Dataset extract below:
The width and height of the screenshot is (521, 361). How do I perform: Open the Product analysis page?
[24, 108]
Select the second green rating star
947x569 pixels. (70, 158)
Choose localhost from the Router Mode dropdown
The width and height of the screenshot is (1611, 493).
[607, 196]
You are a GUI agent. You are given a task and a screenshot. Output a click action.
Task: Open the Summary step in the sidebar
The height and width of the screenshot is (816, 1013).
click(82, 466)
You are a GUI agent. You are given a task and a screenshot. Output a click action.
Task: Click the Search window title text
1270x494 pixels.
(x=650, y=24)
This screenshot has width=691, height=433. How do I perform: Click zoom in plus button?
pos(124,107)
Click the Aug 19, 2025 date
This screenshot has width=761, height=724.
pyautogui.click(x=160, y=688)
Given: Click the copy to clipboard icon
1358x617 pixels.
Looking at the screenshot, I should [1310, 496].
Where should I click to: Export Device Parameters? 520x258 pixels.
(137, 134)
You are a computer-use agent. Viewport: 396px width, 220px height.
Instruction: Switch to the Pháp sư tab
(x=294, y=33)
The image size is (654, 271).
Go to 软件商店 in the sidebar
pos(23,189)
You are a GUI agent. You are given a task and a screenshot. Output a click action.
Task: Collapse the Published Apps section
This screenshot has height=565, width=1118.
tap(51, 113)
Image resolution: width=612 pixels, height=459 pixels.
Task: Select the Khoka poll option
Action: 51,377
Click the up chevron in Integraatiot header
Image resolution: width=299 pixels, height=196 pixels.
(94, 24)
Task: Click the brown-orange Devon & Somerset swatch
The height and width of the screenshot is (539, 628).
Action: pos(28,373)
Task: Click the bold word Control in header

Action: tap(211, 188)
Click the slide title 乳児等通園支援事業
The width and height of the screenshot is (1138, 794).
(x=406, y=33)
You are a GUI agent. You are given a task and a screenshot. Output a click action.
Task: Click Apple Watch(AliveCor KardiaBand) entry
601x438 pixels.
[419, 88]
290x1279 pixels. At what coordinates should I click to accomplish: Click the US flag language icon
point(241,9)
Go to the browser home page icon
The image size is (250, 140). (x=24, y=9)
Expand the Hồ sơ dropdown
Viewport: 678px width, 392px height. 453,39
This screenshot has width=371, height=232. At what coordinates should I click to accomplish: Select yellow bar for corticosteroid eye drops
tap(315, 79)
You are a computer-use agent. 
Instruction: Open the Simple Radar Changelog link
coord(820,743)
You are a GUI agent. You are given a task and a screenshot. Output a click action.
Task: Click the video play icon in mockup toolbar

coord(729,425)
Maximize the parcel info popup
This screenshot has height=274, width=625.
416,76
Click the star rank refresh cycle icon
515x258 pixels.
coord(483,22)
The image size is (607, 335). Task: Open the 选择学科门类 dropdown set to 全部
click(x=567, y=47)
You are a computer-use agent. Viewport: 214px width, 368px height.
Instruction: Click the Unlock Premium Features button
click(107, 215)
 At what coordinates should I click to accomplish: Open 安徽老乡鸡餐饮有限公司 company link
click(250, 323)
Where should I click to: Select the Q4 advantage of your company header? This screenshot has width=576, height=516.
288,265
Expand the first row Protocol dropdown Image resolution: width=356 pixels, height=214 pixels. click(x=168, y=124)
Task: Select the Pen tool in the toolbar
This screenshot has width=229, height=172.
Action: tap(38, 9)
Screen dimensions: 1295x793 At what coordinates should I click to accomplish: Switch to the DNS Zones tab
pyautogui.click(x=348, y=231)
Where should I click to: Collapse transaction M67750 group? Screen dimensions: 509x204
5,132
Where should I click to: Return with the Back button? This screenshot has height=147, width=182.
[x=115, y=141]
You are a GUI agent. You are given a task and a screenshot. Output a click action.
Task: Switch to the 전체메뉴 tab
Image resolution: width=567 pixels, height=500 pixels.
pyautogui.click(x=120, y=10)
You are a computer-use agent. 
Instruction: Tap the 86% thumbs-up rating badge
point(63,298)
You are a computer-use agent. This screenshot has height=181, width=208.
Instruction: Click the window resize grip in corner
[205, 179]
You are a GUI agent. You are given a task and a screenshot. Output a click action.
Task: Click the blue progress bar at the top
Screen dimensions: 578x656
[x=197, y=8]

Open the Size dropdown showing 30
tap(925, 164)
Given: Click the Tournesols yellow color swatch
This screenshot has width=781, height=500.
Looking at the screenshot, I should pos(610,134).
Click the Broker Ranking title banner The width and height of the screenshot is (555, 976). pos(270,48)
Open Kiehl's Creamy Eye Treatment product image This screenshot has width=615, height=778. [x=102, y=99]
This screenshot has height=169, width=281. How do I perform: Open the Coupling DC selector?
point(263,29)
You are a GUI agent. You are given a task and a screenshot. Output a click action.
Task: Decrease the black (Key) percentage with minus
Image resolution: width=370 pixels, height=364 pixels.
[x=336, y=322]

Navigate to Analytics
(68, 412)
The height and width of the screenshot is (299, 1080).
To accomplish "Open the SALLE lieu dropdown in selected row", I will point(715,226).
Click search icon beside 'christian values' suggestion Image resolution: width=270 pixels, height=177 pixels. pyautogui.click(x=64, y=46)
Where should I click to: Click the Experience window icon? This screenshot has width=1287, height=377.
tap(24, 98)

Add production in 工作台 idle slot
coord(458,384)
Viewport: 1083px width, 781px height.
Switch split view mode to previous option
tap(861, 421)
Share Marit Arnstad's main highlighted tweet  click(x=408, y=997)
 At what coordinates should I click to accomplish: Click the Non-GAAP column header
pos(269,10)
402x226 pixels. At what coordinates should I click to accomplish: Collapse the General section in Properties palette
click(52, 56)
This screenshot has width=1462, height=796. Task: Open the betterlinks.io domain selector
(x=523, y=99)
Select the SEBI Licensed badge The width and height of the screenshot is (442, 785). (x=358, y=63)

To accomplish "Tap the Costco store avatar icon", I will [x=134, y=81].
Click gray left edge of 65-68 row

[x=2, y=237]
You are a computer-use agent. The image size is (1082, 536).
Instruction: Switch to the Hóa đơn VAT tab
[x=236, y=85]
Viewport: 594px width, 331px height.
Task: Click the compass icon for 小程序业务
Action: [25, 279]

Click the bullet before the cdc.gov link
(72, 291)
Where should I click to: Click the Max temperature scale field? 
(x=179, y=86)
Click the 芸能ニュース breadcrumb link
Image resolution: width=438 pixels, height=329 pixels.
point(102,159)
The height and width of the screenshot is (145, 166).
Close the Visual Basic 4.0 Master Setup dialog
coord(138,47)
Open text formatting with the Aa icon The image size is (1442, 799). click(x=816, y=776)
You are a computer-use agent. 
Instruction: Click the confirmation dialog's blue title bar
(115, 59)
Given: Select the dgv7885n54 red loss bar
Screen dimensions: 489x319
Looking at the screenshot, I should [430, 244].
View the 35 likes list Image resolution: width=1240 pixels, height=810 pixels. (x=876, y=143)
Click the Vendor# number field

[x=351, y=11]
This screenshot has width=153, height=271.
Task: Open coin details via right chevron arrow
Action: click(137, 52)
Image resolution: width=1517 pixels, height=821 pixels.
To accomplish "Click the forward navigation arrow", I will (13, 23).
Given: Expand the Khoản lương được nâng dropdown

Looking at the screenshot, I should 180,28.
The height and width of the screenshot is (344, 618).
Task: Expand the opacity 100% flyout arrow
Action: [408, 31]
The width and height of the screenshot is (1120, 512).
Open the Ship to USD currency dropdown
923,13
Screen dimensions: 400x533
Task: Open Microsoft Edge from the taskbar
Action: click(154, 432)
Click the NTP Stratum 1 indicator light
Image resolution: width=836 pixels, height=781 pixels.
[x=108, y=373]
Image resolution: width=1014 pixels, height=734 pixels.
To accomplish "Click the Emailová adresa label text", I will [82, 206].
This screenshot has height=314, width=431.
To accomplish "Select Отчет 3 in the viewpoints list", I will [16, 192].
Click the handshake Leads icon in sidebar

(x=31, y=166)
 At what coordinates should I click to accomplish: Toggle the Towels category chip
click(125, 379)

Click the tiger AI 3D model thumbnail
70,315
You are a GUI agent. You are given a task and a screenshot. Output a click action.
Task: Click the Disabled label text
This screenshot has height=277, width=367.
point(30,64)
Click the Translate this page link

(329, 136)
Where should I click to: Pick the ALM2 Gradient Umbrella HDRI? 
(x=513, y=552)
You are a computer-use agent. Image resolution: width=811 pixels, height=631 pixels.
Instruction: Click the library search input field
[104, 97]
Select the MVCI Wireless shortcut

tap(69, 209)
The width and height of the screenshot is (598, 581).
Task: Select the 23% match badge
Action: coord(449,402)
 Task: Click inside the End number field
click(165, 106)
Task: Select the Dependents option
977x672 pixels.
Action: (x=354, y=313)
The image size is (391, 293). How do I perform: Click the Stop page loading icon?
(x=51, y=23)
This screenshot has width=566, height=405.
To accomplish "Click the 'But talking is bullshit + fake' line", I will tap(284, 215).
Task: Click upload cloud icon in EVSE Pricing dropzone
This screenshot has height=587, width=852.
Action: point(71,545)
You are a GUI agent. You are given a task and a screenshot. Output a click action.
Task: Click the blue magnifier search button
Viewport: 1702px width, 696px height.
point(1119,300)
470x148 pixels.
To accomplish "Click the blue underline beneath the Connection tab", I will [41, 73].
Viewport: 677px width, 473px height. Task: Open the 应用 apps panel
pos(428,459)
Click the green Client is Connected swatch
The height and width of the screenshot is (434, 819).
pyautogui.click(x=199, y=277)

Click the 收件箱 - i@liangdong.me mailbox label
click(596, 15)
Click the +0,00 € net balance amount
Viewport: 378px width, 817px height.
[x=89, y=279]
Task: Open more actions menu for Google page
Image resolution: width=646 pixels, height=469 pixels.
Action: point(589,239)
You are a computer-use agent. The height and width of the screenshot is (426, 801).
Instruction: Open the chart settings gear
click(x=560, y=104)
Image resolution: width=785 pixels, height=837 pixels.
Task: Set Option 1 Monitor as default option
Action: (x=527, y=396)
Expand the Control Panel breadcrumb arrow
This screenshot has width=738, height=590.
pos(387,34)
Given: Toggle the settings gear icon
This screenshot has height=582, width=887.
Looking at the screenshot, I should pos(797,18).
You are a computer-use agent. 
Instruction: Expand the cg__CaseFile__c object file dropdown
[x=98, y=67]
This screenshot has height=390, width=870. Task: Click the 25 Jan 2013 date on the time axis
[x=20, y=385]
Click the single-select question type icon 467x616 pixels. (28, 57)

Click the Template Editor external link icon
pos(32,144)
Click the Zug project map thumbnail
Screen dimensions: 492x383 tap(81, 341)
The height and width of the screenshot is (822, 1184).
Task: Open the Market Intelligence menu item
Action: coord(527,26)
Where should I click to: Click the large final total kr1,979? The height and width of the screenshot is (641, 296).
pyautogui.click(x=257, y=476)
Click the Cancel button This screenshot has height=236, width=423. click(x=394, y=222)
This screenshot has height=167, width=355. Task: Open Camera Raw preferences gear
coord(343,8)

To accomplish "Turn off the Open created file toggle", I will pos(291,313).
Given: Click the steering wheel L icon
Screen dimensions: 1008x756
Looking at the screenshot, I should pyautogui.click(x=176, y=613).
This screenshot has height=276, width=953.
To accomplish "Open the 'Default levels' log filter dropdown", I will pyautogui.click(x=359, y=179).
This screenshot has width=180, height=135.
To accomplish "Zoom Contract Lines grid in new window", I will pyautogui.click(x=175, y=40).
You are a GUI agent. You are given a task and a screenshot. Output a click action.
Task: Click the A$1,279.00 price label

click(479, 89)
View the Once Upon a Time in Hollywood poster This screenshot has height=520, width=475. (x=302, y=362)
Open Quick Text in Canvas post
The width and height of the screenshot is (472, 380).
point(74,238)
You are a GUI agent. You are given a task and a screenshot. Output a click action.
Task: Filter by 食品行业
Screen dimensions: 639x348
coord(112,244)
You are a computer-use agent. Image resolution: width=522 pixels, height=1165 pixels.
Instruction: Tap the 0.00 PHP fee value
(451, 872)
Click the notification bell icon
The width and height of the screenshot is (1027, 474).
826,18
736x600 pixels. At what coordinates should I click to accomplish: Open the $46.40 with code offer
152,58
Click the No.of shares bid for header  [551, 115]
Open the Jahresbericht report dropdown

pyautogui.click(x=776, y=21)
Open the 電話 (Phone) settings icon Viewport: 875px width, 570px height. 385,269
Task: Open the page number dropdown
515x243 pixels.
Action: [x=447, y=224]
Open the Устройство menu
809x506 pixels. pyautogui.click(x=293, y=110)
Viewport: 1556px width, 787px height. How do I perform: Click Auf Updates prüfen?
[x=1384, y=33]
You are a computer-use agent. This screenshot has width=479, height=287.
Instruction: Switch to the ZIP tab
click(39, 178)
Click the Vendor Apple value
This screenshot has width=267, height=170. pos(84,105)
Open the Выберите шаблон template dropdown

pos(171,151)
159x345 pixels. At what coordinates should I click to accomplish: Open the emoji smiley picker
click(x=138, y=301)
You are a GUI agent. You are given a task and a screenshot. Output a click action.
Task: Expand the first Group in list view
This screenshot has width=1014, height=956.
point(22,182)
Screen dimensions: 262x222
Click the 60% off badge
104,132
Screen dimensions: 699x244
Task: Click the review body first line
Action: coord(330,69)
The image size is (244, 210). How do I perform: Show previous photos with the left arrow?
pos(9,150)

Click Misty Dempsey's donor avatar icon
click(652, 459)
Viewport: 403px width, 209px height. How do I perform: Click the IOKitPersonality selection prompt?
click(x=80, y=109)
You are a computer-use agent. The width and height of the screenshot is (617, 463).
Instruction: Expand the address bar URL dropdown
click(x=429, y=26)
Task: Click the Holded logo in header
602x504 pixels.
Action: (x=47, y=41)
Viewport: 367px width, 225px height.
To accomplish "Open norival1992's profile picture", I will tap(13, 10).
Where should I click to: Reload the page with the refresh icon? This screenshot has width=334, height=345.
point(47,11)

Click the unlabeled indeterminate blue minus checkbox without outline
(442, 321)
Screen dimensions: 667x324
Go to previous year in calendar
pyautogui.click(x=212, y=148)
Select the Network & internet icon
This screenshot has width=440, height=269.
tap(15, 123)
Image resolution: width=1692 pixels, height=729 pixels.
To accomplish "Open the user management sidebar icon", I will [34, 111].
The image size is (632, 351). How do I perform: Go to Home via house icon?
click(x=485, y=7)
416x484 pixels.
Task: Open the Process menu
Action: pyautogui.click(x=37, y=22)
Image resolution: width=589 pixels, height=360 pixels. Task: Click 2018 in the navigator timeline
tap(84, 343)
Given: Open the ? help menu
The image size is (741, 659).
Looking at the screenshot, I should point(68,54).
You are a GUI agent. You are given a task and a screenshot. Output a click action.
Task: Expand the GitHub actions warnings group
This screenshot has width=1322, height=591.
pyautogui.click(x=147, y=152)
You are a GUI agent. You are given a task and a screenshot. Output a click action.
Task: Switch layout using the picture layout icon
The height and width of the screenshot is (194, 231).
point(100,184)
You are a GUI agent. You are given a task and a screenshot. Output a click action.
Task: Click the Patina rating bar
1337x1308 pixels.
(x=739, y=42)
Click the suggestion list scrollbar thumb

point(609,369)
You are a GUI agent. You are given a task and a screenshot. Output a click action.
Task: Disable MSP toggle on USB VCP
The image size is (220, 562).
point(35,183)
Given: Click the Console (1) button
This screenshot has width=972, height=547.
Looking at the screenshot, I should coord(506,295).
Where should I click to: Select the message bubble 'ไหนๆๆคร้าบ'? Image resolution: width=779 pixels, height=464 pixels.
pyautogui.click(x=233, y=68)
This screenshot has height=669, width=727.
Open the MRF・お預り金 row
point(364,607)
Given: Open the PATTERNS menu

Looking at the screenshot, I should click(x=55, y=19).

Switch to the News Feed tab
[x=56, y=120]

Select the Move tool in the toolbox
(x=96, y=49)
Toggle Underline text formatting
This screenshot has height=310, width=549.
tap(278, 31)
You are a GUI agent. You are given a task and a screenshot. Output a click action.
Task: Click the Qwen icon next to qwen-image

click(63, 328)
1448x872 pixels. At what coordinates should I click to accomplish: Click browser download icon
End of Dataset extract.
▶ What is needed: Give back, unchanged, the run of lines in the listing above that begins at the line containing "Click the Aug 19, 2025 date" and ends at the line containing "Task: Click the brown-orange", both included.

▶ Solution to this exercise:
Click the Aug 19, 2025 date
This screenshot has width=761, height=724.
pyautogui.click(x=160, y=688)
Given: Click the copy to clipboard icon
1358x617 pixels.
Looking at the screenshot, I should [1310, 496].
Where should I click to: Export Device Parameters? 520x258 pixels.
(137, 134)
You are a computer-use agent. Viewport: 396px width, 220px height.
Instruction: Switch to the Pháp sư tab
(x=294, y=33)
The image size is (654, 271).
Go to 软件商店 in the sidebar
pos(23,189)
You are a GUI agent. You are given a task and a screenshot. Output a click action.
Task: Collapse the Published Apps section
This screenshot has height=565, width=1118.
tap(51, 113)
Image resolution: width=612 pixels, height=459 pixels.
Task: Select the Khoka poll option
Action: 51,377
Click the up chevron in Integraatiot header
Image resolution: width=299 pixels, height=196 pixels.
(94, 24)
Task: Click the brown-orange Devon & Somerset swatch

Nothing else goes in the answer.